Tigran Grigorian, un analyste qui dirige le Centre régional pour la démocratie et la sécurité, à Erévan, et qui est avant tout arménien du Karabagh, revient sur la polémique autour du code 070.
« Toutes ces années, nous étions des citoyens d’Arménie comme les autres et nous pouvions exercer n’importe quel poste, y compris dans la fonction publique. J’en suis un exemple. Jusqu’en 2021, j’ai travaillé au Conseil de sécurité arménien et j’ai eu accès à des informations confidentielles. La reprise du Karabagh par l’Azerbaïdjan a changé notre situation du jour au lendemain et nous sommes devenus des étrangers dans notre propre pays. [Le code 070] crée un vide juridique. Un criminel pourrait très bien contester le jugement rendu par un juge portant le code 070 dans son passeport, car officiellement il n’est pas citoyen arménien. » Tigran Grigorian ne prévoit pas de demander la nationalité arménienne.
Mikayel Zolyan, analyste au sein du Centre d’études régionales d’Erévan ajoute : « Officiellement, les autorités arméniennes n’ont rien contre les Arméniens du Karabagh et expliquent que toute cette procédure vise à éviter le chaos.
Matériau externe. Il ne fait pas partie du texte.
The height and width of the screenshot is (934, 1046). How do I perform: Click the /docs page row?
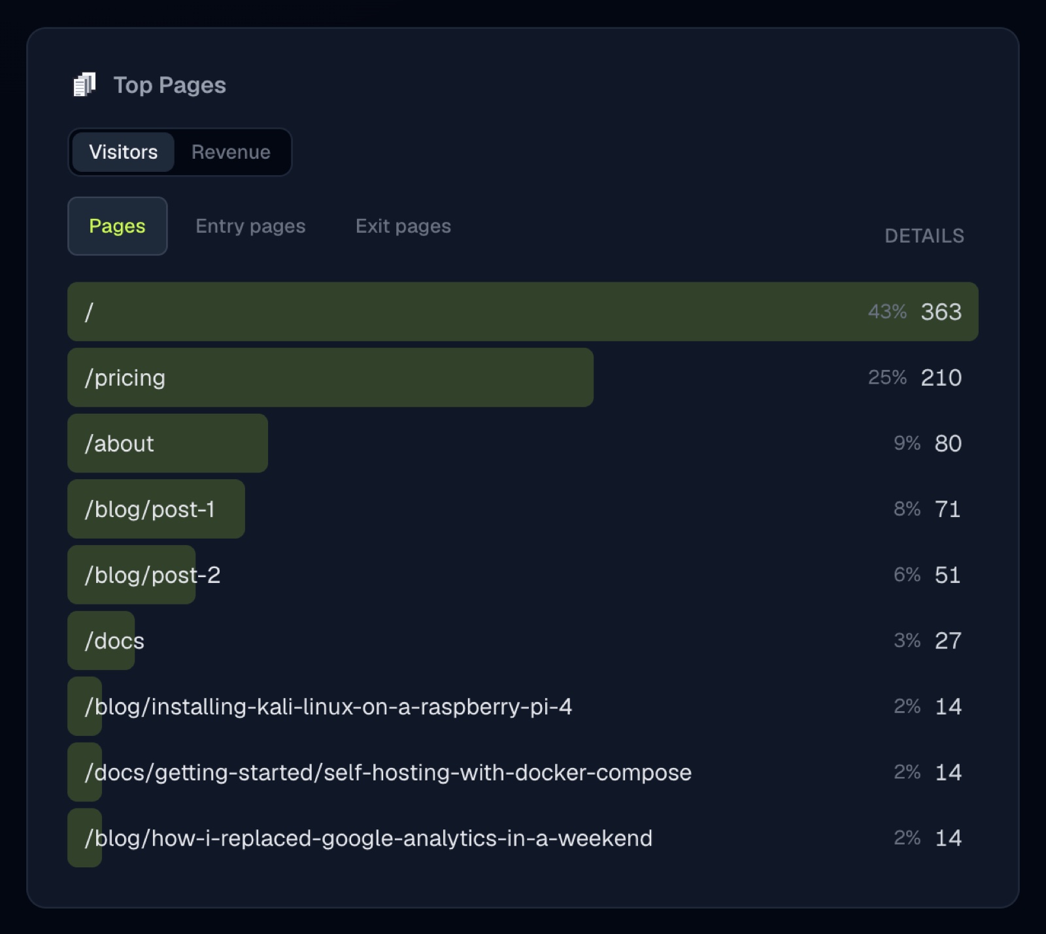[x=523, y=641]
En fait, l’Arménie préférerait que les ressortissants du Karabagh acceptent la citoyenneté, cela résoudrait le problème. Cela profite également à l’Azerbaïdjan, car qui dit absence officielle du Karabagh dit absence de revendications de la part de l’Arménie. »
« J’entends de plus en plus souvent cette propagande qui consiste à dire que le Karabagh n’a jamais été arménien mais azerbaïdjanais, remarque Pavel. J’ai peur de me réveiller un jour et d’entendre à la télévision arménienne que rien de tout cela n’a jamais existé. »…
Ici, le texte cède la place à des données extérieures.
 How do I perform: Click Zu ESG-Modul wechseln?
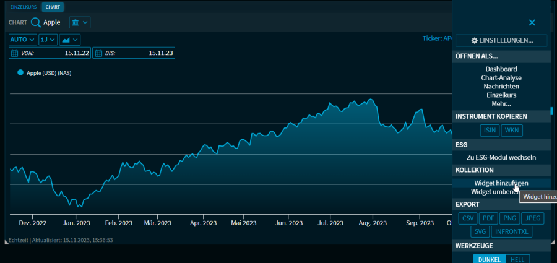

Depuis plusieurs mois, le président de l’Azerbaïdjan, Ilham Aliev, exige des autorités arméniennes qu’elles suppriment du préambule de la Constitution arménienne la référence à la déclaration d’indépendance de 1990, qui évoque l’unification de l’Arménie et de l’Artsakh (le nom arménien du Karabagh). « Ces changements législatifs, dont on parle de plus en plus en Arménie, sont le résultat des pressions de Bakou, dit Tigran Grigorian. Aliev affirme que la suppression du Karabagh de nos documents est une condition à la signature de la paix. C’est une exigence de plus, à laquelle l’Arménie consentira très probablement. »
Pavel n’en peut plus des Arméniens qui lui demandent, par exemple, combien il vendrait sa maison aux Azerbaïdjanais. “Je préférerais être en Russie, au moins là-bas je saurais pourquoi je suis étranger.” Artur partage ce point de vue. Son fils est parti pour Moscou en décembre. Et pour Artur, l’heure est venue de se « couper des Arméniens et de tout recommencer de zéro ».